Профессор заколебался: может быть, отложить операцию до завтра и попытаться раздобыть хотя бы хлороформ? Нет, откладывать нельзя. Хирург бросил быстрый взгляд: кажется, этот офицер с жестко курчавящейся бородкой сможет выдержать и без наркоза.

— Приступим, — сказал Бергман.

Мокрой губкой обтер рану и начал ее расчищать: снимал кожу полосами, как кору с березы.

Чернявская побледнела. «Видно, переживает за меня», — подумал Бекасов. Именно страшная боль вывела его из прострации.

Нет, он не разрешит и стона, чтобы эта обаятельная женщина не переживала еще больше. Перенесет любую боль молча.

Здоровой рукой Бекасов достал из кармана брюк носовой платок и взял его в зубы.

Боль стала чудовищной, казалось, все тело раздирают на куски. Федор Иванович стиснул зубы еще крепче. Боль вдруг утихла, но… соскочила челюсть. Бергман, сразу поняв, что произошло, быстрым движением руки вправил челюсть. Наложив карболовую повязку, приказал белокурому, болезненного вида, санитару-студенту:

— Викторов! Отведите больного в четвертую юрту.

«Анатолий здесь!» — удивился Федор Иванович. С Анатолием Викторовым он познакомился еще в Систово, и вскоре этот юноша стал его помощником в распространении нелегальной литературы. «Хорошо, что он сейчас со мной», — подумал Бекасов.

Бережно поддерживая капитана, санитар и Чернявская довели Федора Ивановича до круглой палатки. В ней тускло горела коптилка. На соломе лежало несколько оперированных. Кто-то стонал во сне. Викторов осторожно уложил Бекасова.
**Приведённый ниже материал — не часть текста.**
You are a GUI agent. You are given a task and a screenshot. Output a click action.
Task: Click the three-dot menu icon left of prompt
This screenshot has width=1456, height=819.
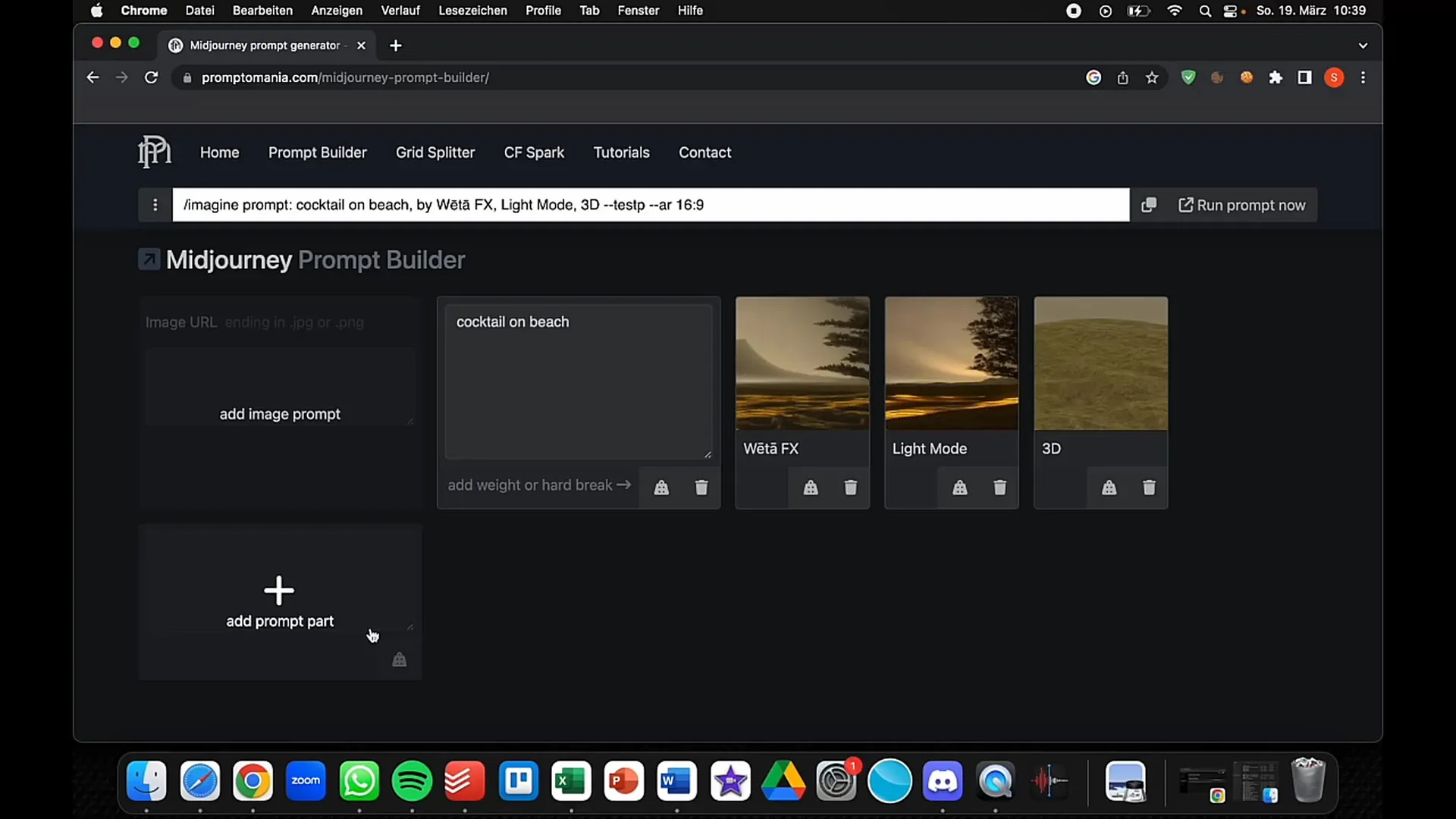pos(155,205)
— Все будет хорошо, — сказал Анатолий и вышел из палатки.

Чернявская, стоя на коленях, провела легкой ладонью по его лбу, словно удостоверяясь, нет ли температуры, по-матерински подтвердила.

— Я тоже уверена, что все будет хорошо, — и добавила тихо, с огромным уважением в голосе: — Вы волевой человек.

Бекасову хотелось признаться, что он вел себя так, щадя ее, но это было бы мальчишеством, и он смолчал. Только спросил почему-то именно сейчас:

— Александра Аполлоновна, кто тот человек, который дотащил меня сюда?

— Художник Верещагин, — вспыхнув от неожиданного вопроса, ответила Чернявская, радуясь, что в палатке почти темно и Бекасов не сможет заметить ее смущения.

— Как художника я, конечно, его знаю, — едва слышно произнес Федор Иванович, — но он, видно, и человек прекрасный.

— Редкой души! — горячо подтвердила Александра Аполлоновна.

* * *

Верещагин, безуспешно проискав тело брата, приехал в госпиталь на четвертый день после операции Бекасова.